Figure S1. Flowers of possible triploid rice plants which were derived from three independent
triploid zygotes. Three possible triploid plantlets produced in the study (Table 1) were grown
into mature plants, and images of flowers from each three plants were presented in panels A-C.
Flowers from wild-type diploid plants were also presented in each images as control. Scale bars
= 1 cm.
Figure S2. Developmental defects of polyspermic zygotes at the step of karyogamy (A, B) and
first cell division (C). An egg cell was fused with two sperm cells expressing H2B-GFP, and the
resulting zygote was observed. A, Failure of fusion of two sperm nuclei with an egg nucleus
during karyogamy. Two sperm nuclei were detectable in the polyspermic zygote after fusion
(panels a to c). Two sperm nuclei were detected at 15 h after fusion (panels d to f), and no
nuclear fusion was observed in the zygote at 1 day after fusion (panels g to i). B, Failure of
fusion of one of the two sperm nuclei with a diploid zygote nucleus during karyogamy. Two
sperm nuclei fluorescently labeled with H2B-GFP were observed in the egg cell after its fusion
with sperm cells (panels a to c). At 50 min after fusion, one sperm nucleus fused with egg
nucleus, and the sperm chromatin began to decondense in the fused nucleus (panels d to f).
Although one sperm nucleus fused with egg nucleus, fusion of another sperm nucleus with egg
nucleus was not observed in the polyspermic zygote at 70 min (panels g to i), 280 min (panels j
to l), and 1 day (panels m to o) after fusion. C, Failure of first cell division in polyspermic
zygote. Two sperm nuclei fluorescently labeled with H2B-GFP were observed in fused egg cell
(panels a1, a2, b and c). At 15 h after fusion, H2B-GFP signal was detected in zygotic nucleus
which is possibly derived from fusion of two sperm nuclei with an egg nucleus (panels d to f).
However, the zygote did not divide at 1 day after fusion (panels g to i), and degenerated
thereafter. Upper panels are fluorescent images, middle panels are merged fluorescent and
bright-field images, and lower panels are bright-field images. Arrowhead in panel Bd indicates
sperm chromatin which is decondensing in fused nucleus. Scale bars = 20 µm.

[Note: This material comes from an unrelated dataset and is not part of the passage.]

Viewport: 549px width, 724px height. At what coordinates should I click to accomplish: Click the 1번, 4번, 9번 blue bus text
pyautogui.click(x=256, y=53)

Figure S3. Microtubule organization in diploid zygotes during mitotic division. Polyspermic
zygotes produced by fusion of an egg cell with a sperm cell expressing H2B-GFP were cultured,
and zygotes at each mitotic phase were fixed for analysis. Microtubule structure and
chromosome organization were visualized by immuno-fluorescent staining with anti-α-tubulin
antibody and DAPI staining, respectively. At prometaphase, chromosomes were arranged at
equator and microtubule structure was present around chromosomes (A–C). Microtubule
spindle was observed in the zygote at metaphase (D–F). At telophase, phragmoplast and
possible microtubule spindle remnants were present (G–I). Upper and middle panels are images
of immuno-fluorescent staining and DAPI staining, respectively. Lower panels represent
merged images. Scale bars = 10 µm.
Figure S4. Actin organization in diploid and polyspermic triploid zygotes during cell plate
formation. A–I, An egg cell expressing Lifeact-tagRFP was sequentially fused with two sperm
cells expressing H2B-GFP, and resulting polyspermic zygote was cultured. Actin organization
in zygote at telophase was observed under a fluorescence microscope. Throughout telophase,
intense signals from actin filaments were detected around putative phragmoplast between two
daughter nuclei. Images in upper and middle panels show H2B-GFP and Lifeact-tagRFP signals,
respectively. Lower panels represent merged images. J–L, An egg cell expressing
Lifeact-tagRFP fused with a sperm cell expressing H2B-GFP, and resulting zygote was cultured.
Signals from actin filaments were detected around putative phragmoplast between two daughter
nuclei in dividing zygote throughout telophase. Scale bars = 10 µm.